Belle Carpenter tenía la tez morena, los ojos grises y los labios gruesos. Era fuerte y alta. Si estaba de mal humor, se enfurecía y lamentaba no ser un hombre para poder pelearse con alguien a puñetazos. Trabajaba en la sombrerería de Nate McHugh y se pasaba el día bordando sombreros junto a una ventana de la trastienda. Era hija de Henry Carpenter, el contable del First National Bank de Winesburg, y vivía con él en una casa vieja y oscura al fondo de la calle Buckeye. La casa estaba rodeada de pinos y debajo de los árboles no crecía hierba. En la parte de atrás se había desprendido un canalón oxidado y, cuando soplaba viento, golpeaba contra el tejado de un pequeño cobertizo y producía un ruido triste y tamborileante que a veces duraba toda la noche.

De niña, Henry Carpenter le había hecho la vida casi insoportable, pero cuando dejó atrás la infancia y se convirtió en una mujer, perdió toda su ascendencia sobre ella. La vida del contable estaba hecha de innumerables pequeñas mezquindades. Antes de ir al banco por la mañana, abría el armario y se ponía un abrigo negro de alpaca que estaba raído por el paso del tiempo. Cada tarde planchaba la ropa que había llevado por la calle. Había inventado un sistema de tablones para hacerlo. Metía los pantalones del traje entre los tablones y los apretaba con unos tornillos. Por la mañana, limpiaba los tablones con un paño húmedo y los dejaba de pie detrás de la puerta del comedor. Si alguien los cambiaba de sitio, se quedaba mudo de rabia y no recobraba la serenidad hasta pasada una semana.

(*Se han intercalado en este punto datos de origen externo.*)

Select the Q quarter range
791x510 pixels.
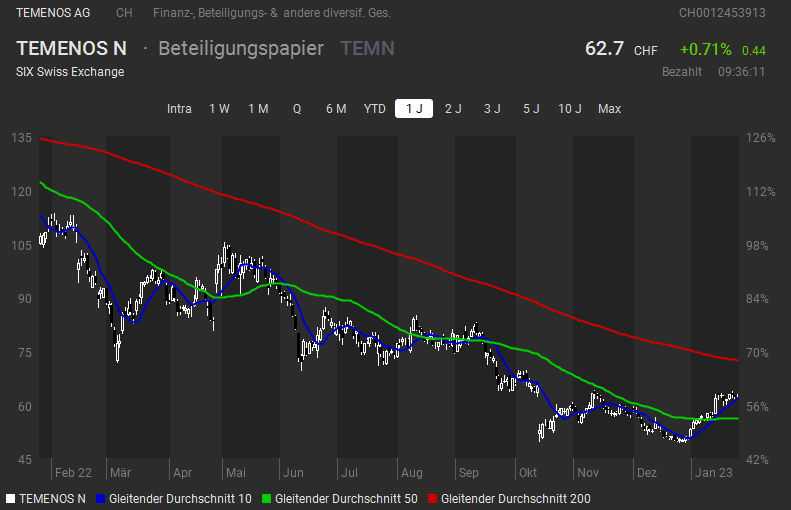(297, 109)

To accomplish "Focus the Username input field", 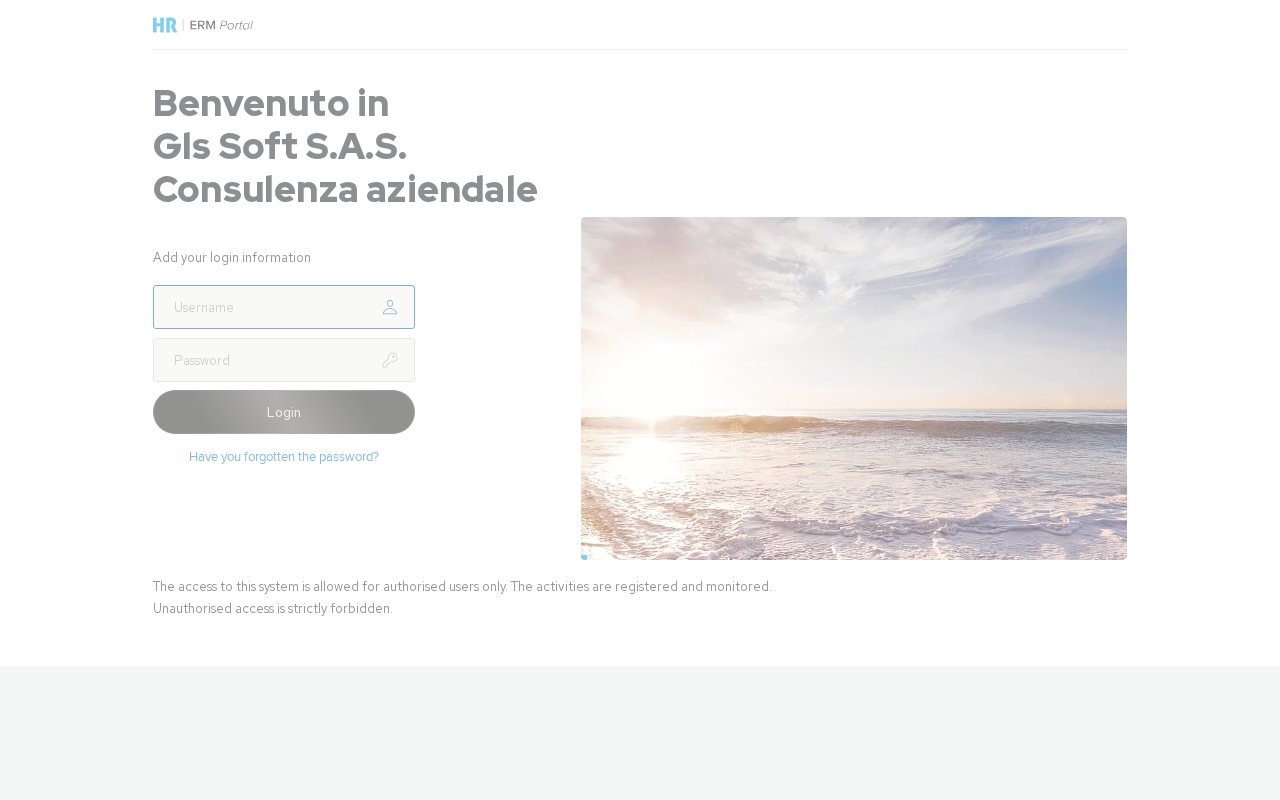I will (284, 307).
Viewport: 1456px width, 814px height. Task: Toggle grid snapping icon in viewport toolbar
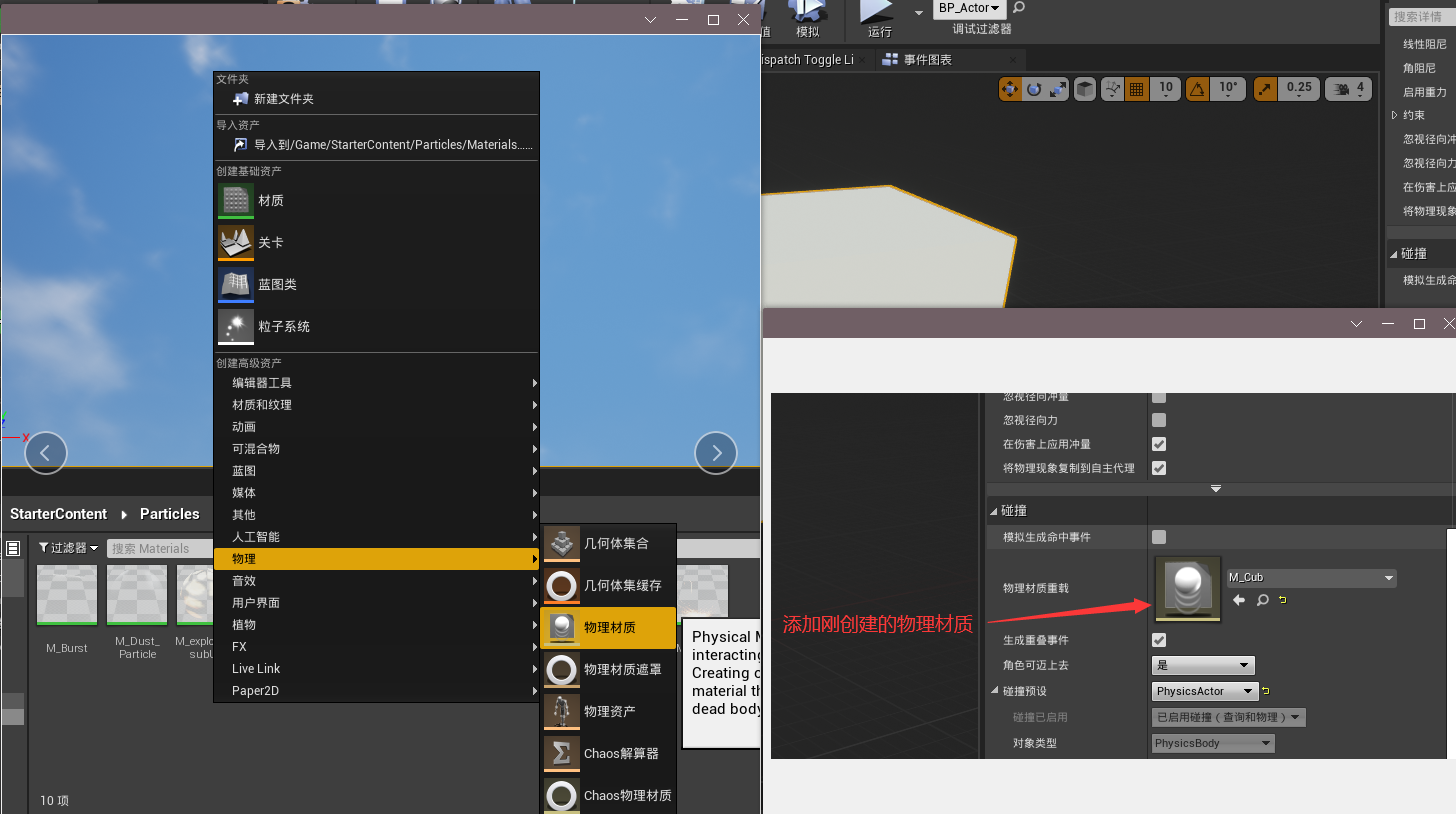pos(1136,89)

El cajero del banco era un bravucón, pero tenía miedo a su hija. Sabía que estaba enterada de los malos tratos a los que había sometido a su madre y que lo odiaba. Un día, Belle volvió a casa a mediodía, embadurnó con barro de la calle los tablones que su padre empleaba para planchar los pantalones y luego regresó a su trabajo feliz y aliviada.

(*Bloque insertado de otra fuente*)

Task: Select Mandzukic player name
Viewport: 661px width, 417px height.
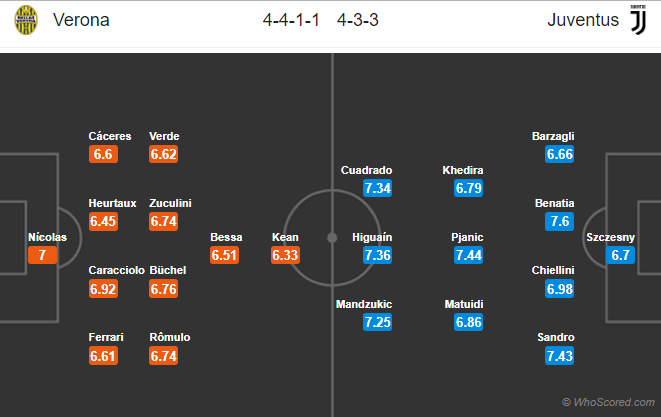Action: (364, 303)
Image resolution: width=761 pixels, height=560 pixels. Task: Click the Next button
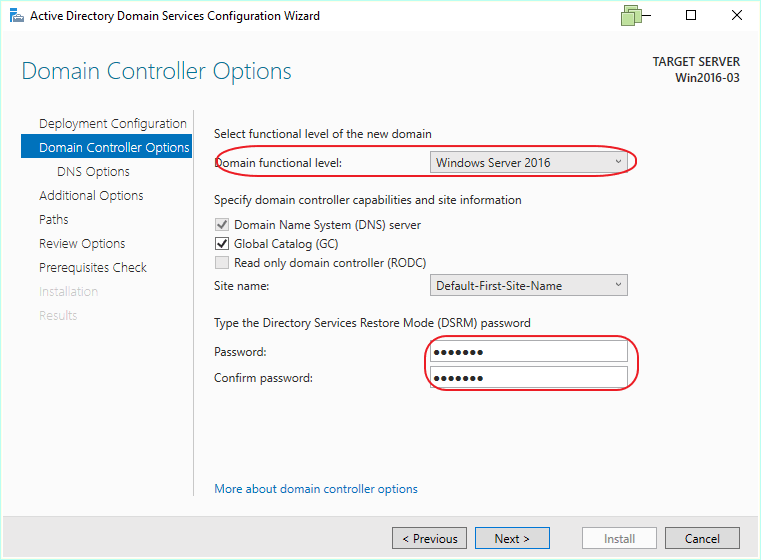(x=512, y=539)
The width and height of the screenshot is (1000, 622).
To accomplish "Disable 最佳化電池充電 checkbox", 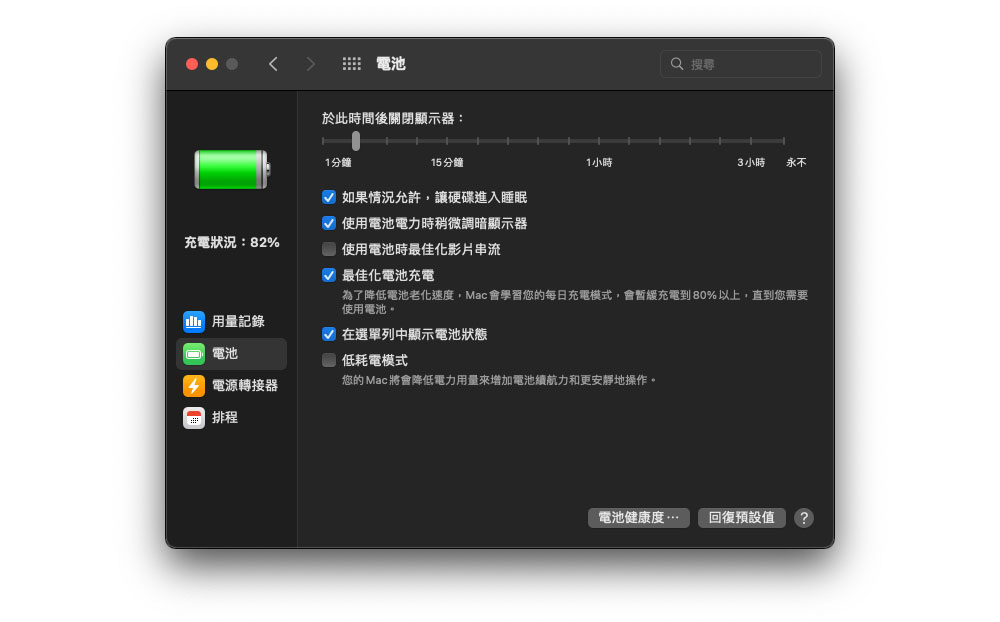I will pos(329,275).
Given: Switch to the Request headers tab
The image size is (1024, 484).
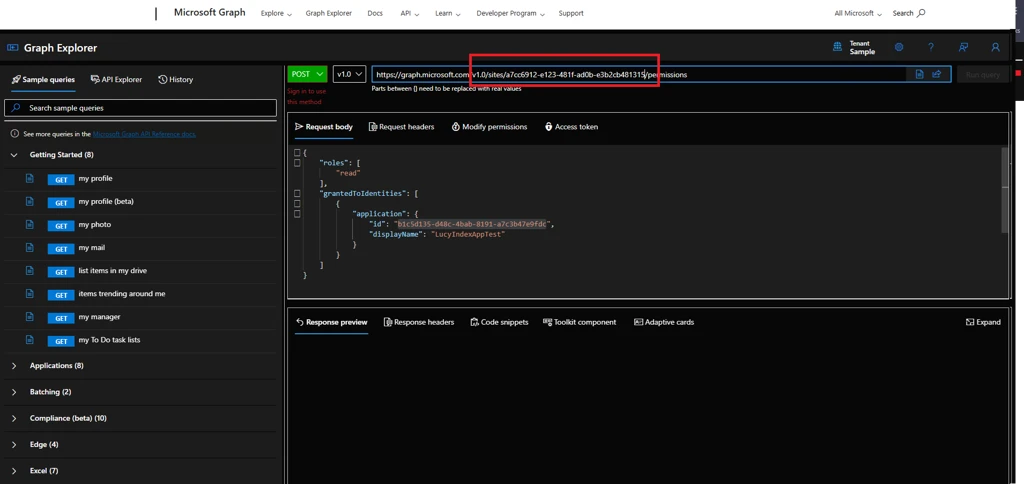Looking at the screenshot, I should 401,127.
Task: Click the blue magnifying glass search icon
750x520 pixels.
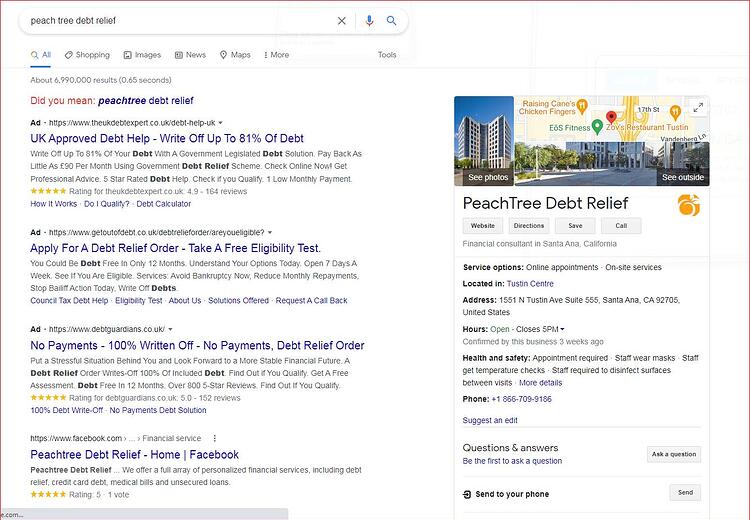Action: [x=392, y=21]
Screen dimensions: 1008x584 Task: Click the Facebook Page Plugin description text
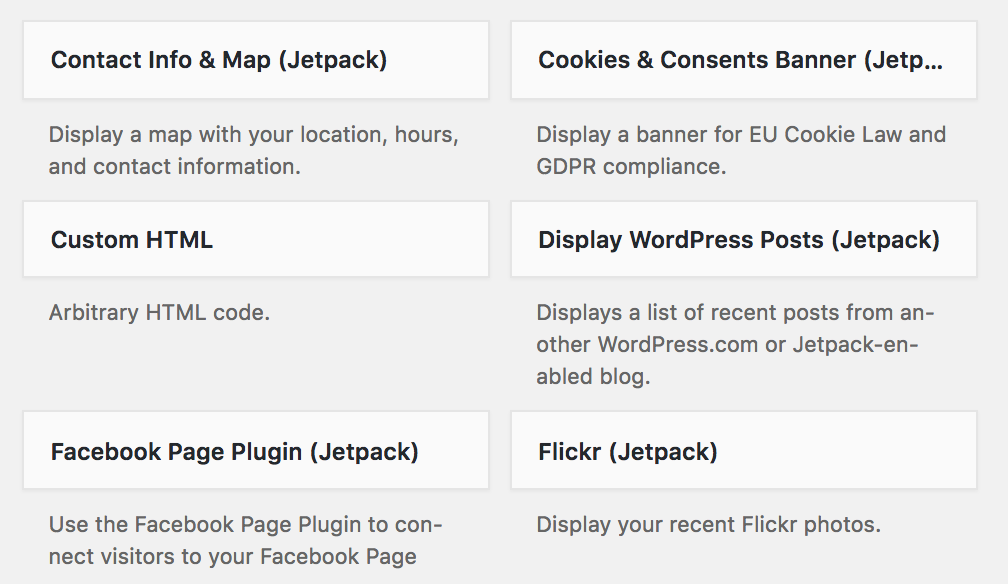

De vez en cuando, Belle Carpenter salía a pasear por las tardes con George Willard. Amaba en secreto a otro hombre, pero su relación amorosa, que nadie conocía, la tenía muy angustiada. Estaba enamorada de Ed Handby, el camarero del bar de Ed Griffith, y salía con el joven periodista para dar algún desahogo a sus sentimientos. No creía que, dada su posición, pudiera permitirse que la vieran con el camarero, así que daba paseos bajo los árboles en compañía de George Willard y permitía que la besara para aliviar un anhelo muy insistente de su naturaleza. Sentía que podía controlar al joven, pero no estaba tan segura con respecto a Ed Handby.

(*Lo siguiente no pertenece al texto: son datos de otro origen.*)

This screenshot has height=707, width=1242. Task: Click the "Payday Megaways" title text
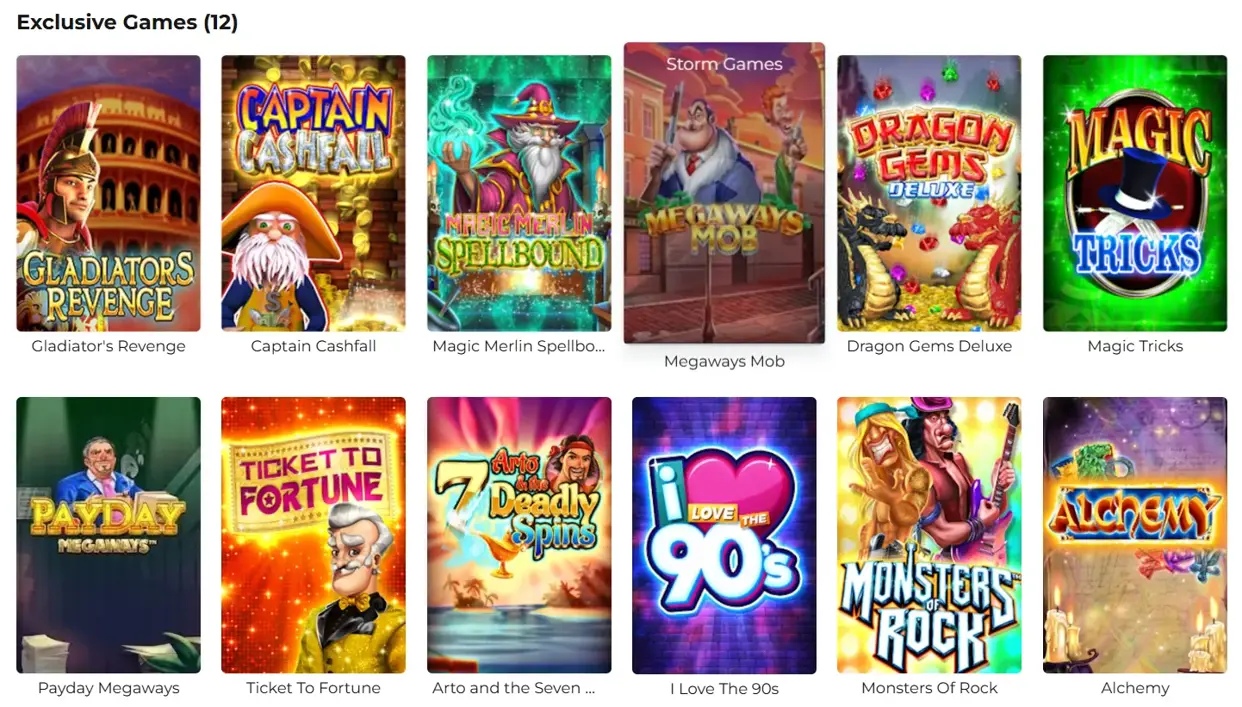108,688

Handby, el camarero, era un hombre alto y ancho de espaldas que había cumplido ya los treinta y vivía en una habitación encima del bar de Griffith. Tenía los puños grandes y los ojos extrañamente pequeños, aunque su voz, como si quisiera ocultar el poder que se escondía detrás de sus puños, era suave y calmada.

A los veinticinco años, el camarero había heredado una enorme granja de un tío suyo de Indiana. Una vez vendida, la granja le proporcionó ocho mil dólares que Ed gastó en apenas seis meses. Fue a Sandusky, en el lago Erie, y empezó una orgía de disipación, cuya historia llenó después al pueblo de espanto. Aquí y allí se dedicó a despilfarrar el dinero, conducía carruajes por las calles, invitaba a licor a grupos de hombres y mujeres, apostaba cantidades enormes a las cartas y mantenía queridas cuyo vestuario le costaba cientos de dólares. Una noche, en un lugar llamado Cedar Point, se vio envuelto en una reyerta y se puso hecho una fiera. Hizo añicos el espejo del baño de un hotel a puñetazos y luego se dedicó a romper las ventanas y las sillas de varios salones de baile solo por el placer de oír el ruido de los cristales al caer al suelo y ver el terror pintado en los ojos de los oficinistas que habían ido a Sandusky a pasar la tarde con sus novias.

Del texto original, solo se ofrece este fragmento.